__TASK DIRECTIONS__
Go through the data below. List every line that holds the word "Given".

----------------------------------------

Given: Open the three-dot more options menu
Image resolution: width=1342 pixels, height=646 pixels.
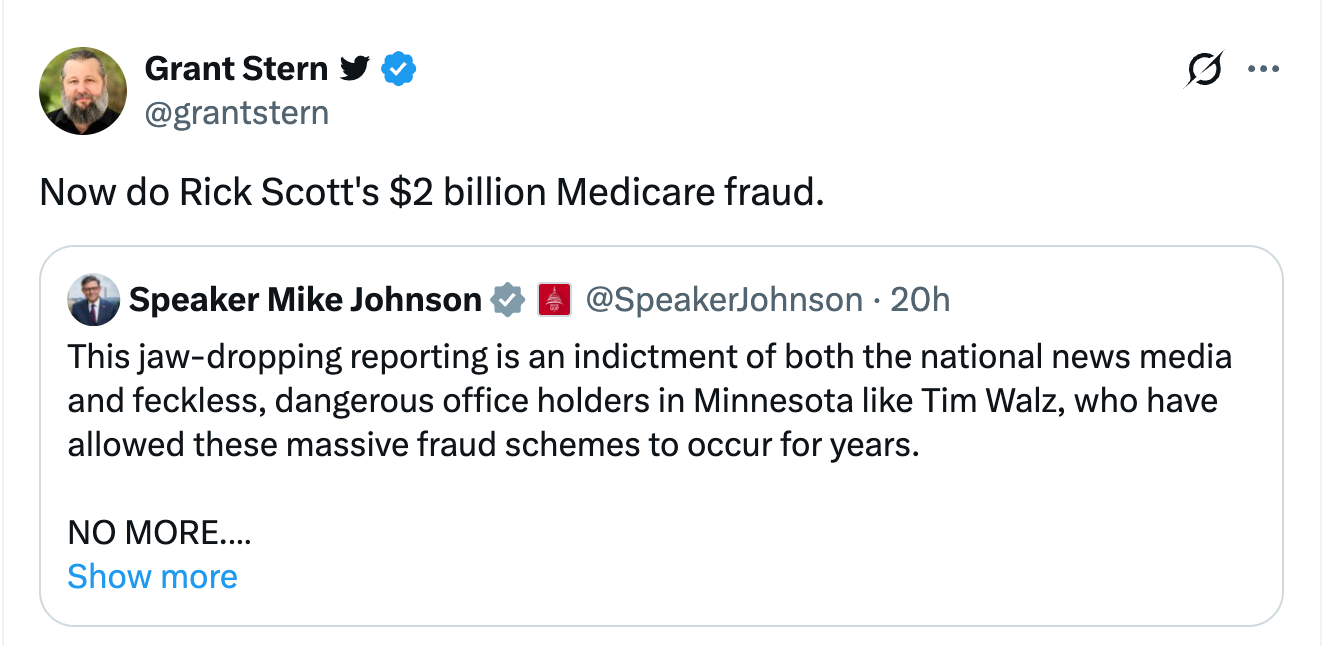Looking at the screenshot, I should 1263,70.
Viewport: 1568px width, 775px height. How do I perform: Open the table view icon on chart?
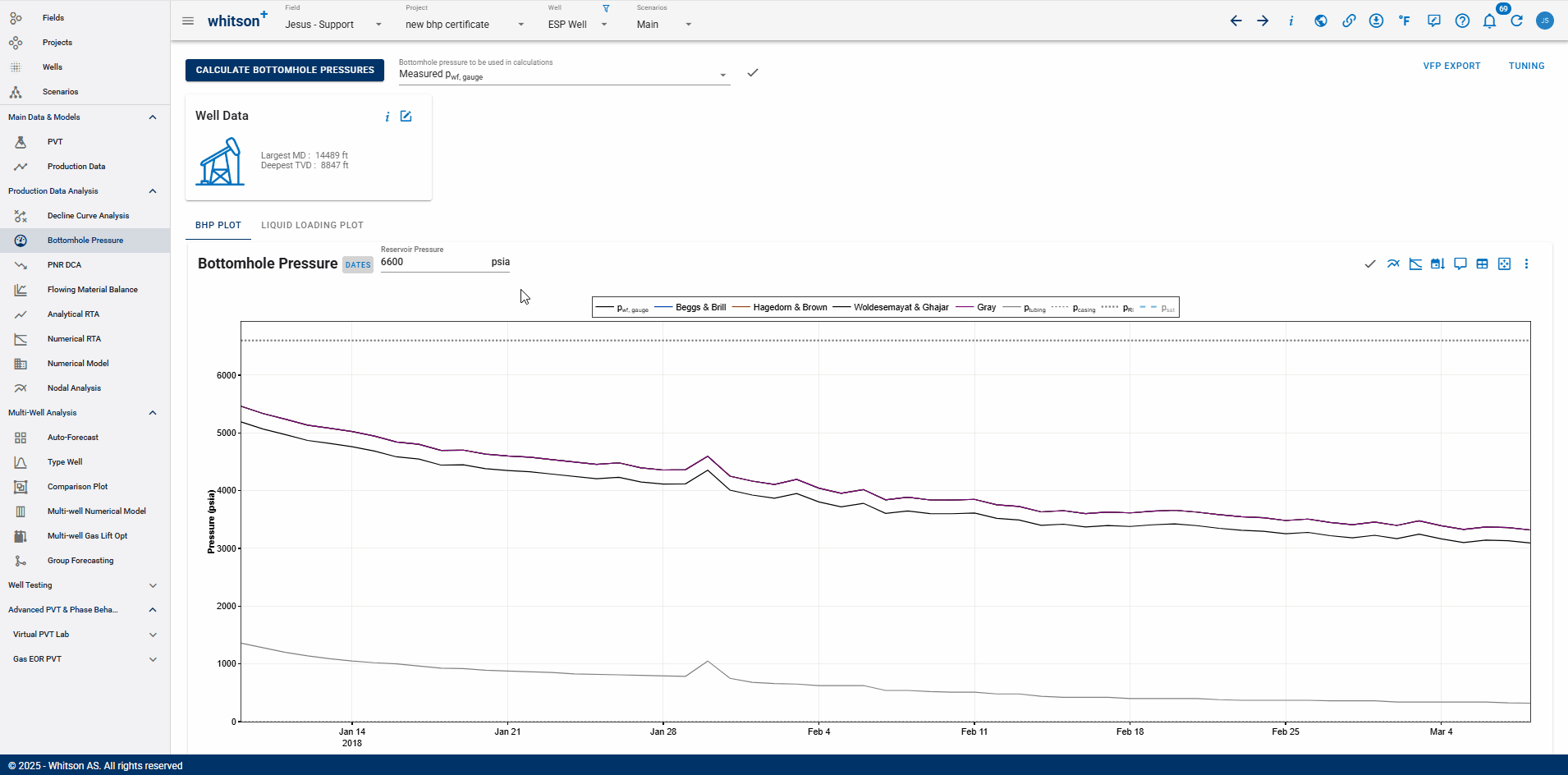(1482, 264)
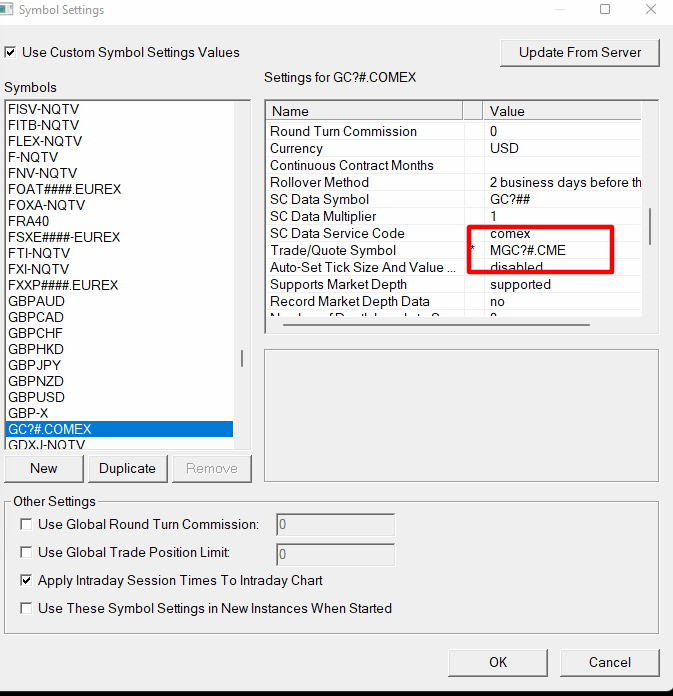Click Update From Server button
The image size is (673, 696).
coord(580,52)
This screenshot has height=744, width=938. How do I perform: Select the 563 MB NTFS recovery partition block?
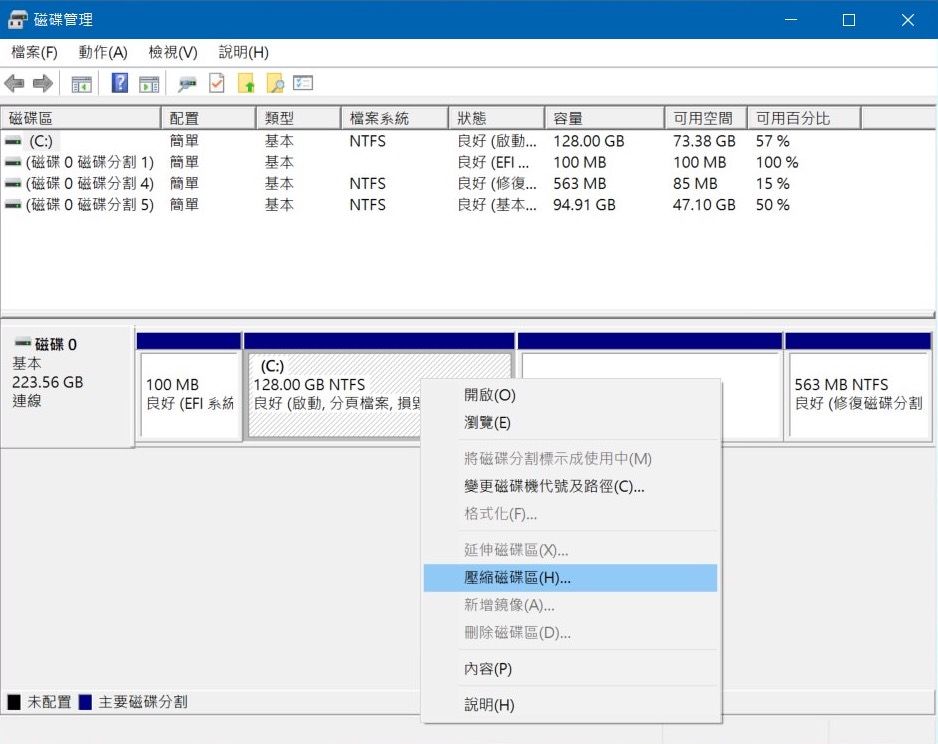pyautogui.click(x=858, y=394)
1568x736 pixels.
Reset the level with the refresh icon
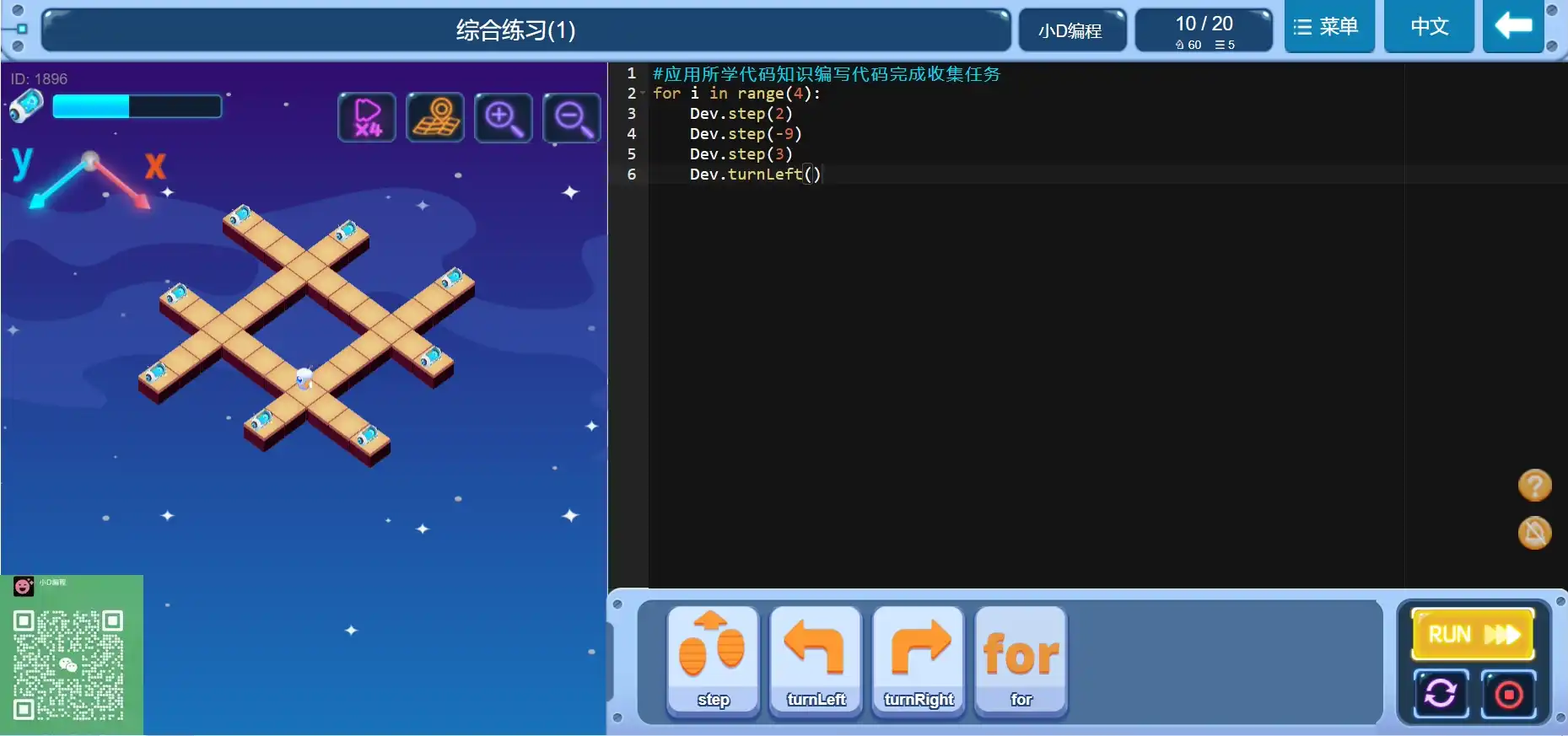tap(1441, 694)

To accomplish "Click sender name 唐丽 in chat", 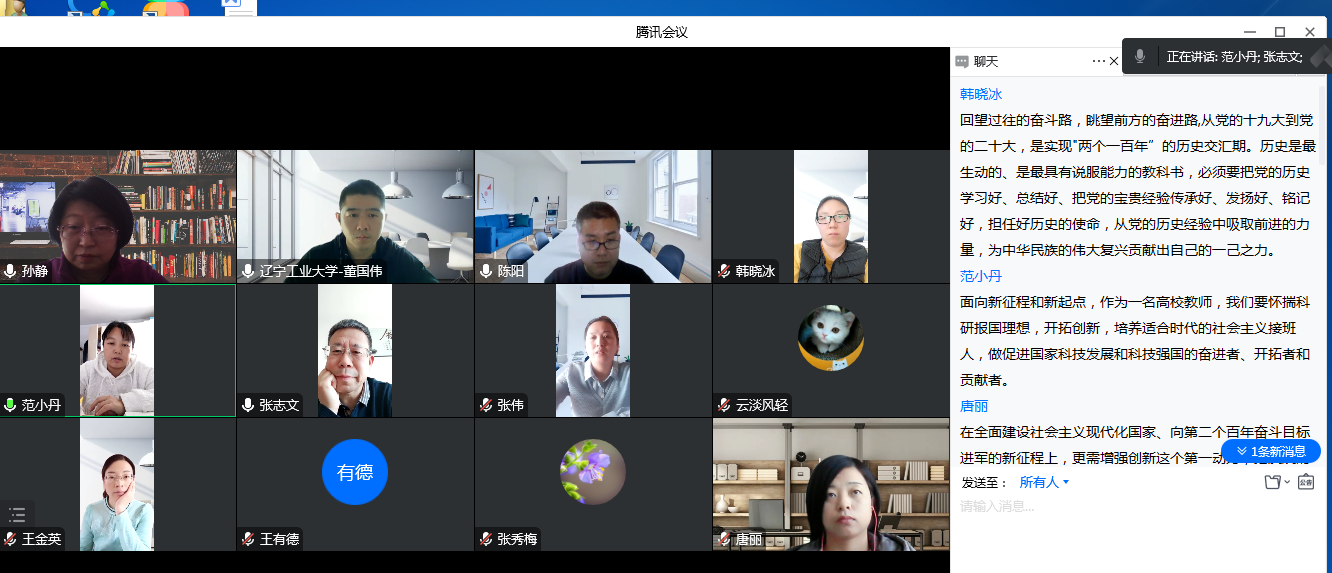I will [x=974, y=406].
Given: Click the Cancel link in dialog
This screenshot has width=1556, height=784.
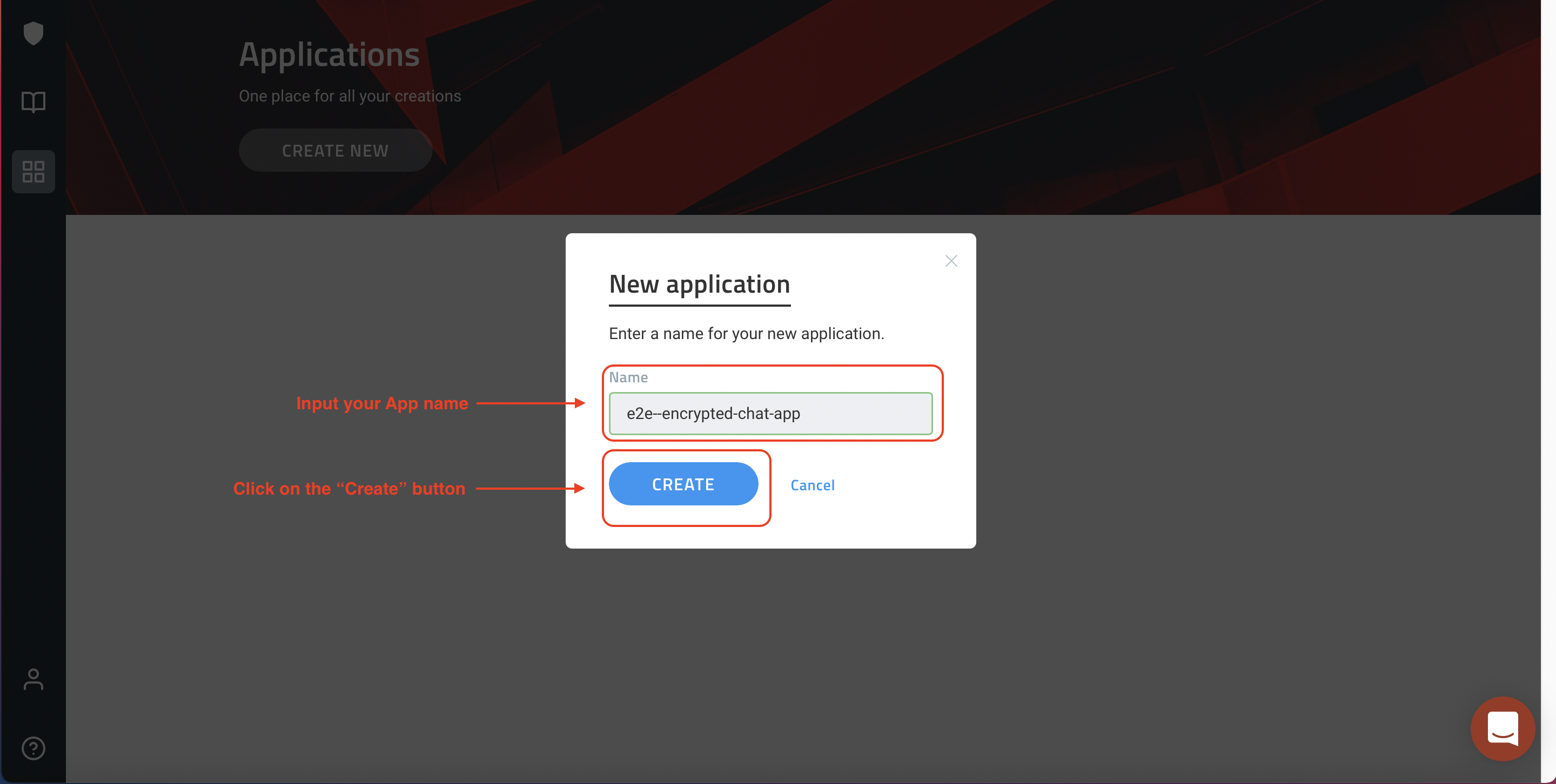Looking at the screenshot, I should tap(812, 484).
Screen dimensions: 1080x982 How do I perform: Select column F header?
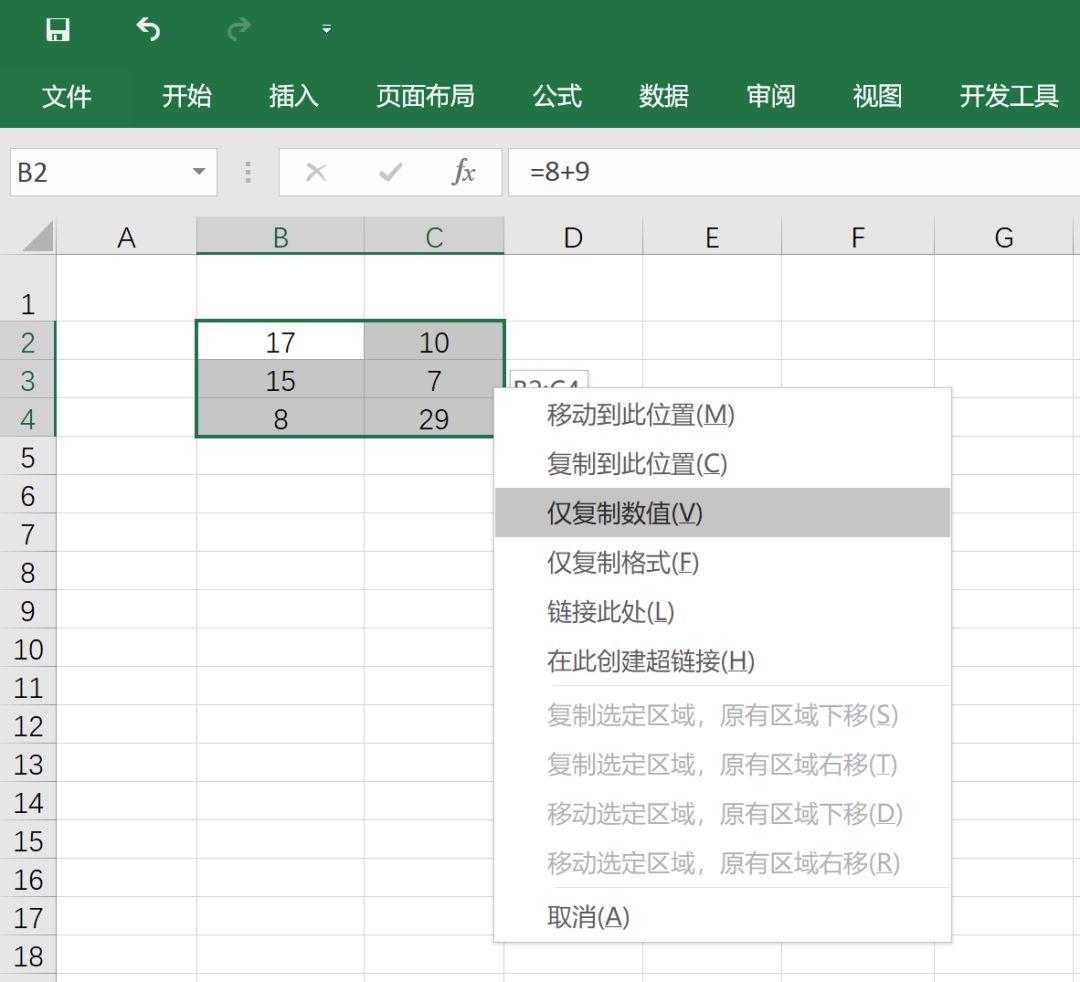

----------------------------------------

__COMPLETED EXERCISE__
Given: Open the three-dot more options menu
Given: Click the Cancel link in dialog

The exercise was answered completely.